I leave technical considerations regarding power to the other answers, but here's a bit about significance test logic.

The idea is that there is an underlying data generating process that we cannot observe directly, therefore we can't say what it truly is. We only see the data.

The p-value is a measure computed from the data that measures compatibility of the data with the null hypothesis. (I think that you use the term "chance" to refer to the null hypothesis, which often but not always interprets as something like "only random variation is going on".)

An insignificant p-value means that if the null hypothesis is in fact true, the data look pretty much as they should be expected to look like (regarding the specific test statistic at least; they may look different in other respects). They are compatible with the null hypothesis, they don't deliver evidence against it.

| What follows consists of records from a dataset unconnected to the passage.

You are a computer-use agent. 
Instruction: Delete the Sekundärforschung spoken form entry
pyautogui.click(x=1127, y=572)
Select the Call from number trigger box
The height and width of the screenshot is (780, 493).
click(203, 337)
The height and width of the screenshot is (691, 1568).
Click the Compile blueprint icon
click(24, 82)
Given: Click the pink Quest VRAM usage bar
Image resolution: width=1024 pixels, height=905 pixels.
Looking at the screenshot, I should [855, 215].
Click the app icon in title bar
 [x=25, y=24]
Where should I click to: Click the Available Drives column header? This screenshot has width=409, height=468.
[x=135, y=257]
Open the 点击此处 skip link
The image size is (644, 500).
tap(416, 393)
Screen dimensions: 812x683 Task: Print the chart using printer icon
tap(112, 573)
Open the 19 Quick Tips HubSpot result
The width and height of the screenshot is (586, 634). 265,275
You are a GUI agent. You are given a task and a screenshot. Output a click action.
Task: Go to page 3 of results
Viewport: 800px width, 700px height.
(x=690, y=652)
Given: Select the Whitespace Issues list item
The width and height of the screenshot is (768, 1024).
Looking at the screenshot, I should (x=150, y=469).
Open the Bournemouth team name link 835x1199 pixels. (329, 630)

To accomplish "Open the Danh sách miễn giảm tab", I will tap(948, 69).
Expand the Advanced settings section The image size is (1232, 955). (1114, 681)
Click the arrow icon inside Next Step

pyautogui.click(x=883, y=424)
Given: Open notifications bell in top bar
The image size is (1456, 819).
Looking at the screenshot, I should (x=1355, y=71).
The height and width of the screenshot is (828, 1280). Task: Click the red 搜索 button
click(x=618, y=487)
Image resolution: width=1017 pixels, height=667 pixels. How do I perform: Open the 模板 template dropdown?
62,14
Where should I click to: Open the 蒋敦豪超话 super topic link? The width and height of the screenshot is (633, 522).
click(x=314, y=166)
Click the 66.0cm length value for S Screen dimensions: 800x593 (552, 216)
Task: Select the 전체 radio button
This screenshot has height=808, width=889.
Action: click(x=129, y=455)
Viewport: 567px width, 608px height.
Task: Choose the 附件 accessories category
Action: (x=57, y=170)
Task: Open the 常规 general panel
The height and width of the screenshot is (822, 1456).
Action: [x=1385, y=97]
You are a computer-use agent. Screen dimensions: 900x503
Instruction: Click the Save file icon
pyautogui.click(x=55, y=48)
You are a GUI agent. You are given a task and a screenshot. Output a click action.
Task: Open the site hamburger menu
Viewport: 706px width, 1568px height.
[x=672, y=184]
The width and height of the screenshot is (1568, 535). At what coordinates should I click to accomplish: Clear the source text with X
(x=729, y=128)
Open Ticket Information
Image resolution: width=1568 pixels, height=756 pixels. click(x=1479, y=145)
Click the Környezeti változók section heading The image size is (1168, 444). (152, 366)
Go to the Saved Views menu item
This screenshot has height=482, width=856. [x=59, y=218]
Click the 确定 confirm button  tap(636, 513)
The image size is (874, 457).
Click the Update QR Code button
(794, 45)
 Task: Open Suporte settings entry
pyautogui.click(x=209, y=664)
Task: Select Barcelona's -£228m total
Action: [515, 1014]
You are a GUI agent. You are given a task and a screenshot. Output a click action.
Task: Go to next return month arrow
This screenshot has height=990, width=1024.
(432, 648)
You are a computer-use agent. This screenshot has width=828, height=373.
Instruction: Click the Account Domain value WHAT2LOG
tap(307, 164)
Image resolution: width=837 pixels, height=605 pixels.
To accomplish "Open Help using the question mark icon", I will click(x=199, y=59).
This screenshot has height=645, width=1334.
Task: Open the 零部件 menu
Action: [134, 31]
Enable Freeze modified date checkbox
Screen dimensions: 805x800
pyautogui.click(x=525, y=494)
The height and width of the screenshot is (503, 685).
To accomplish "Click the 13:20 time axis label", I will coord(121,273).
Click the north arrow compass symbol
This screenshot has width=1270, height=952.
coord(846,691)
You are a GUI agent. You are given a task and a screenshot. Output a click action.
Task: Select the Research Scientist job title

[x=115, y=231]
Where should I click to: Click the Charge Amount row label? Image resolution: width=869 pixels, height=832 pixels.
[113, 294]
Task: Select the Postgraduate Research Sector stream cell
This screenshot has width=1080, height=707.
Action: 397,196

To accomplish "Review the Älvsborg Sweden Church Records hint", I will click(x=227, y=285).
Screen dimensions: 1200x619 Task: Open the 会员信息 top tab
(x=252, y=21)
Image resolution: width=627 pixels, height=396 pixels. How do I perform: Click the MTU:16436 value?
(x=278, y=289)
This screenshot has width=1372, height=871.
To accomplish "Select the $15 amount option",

It does not mean that the null hypothesis is true, however. Data generating processes deviating from the null hypothesis may also produce data that look like this. Note also that most statisticians would agree with Box's famous quote that "all models are wrong but some are useful", so actually at best the null hypothesis may be a very good model (i.e. idealised mathematical description) for what's really going on, but never literally true.

The role of the sample size now is this: The larger the sample size, the more information in the data, and the better we can use the data to actually distinguish the null hypothesis from alternative models. If you have a low sample size, the data may not only be compatible with the null hypothesis, but also with models that are really quite different (and in a real context would have a very different interpretation). This means that a large p-value doesn't allow to say that we are at least close to the null hypothesis (meaning "chance variation" in some circumstances). If indeed an alternative model is true, larger sample size will make it more likely to observe a significant p-value (that is called "power" of the test). This implies that with a larger sample size, observing an insignificant p-value, we have some evidence that we're at least close to the null hypothesis.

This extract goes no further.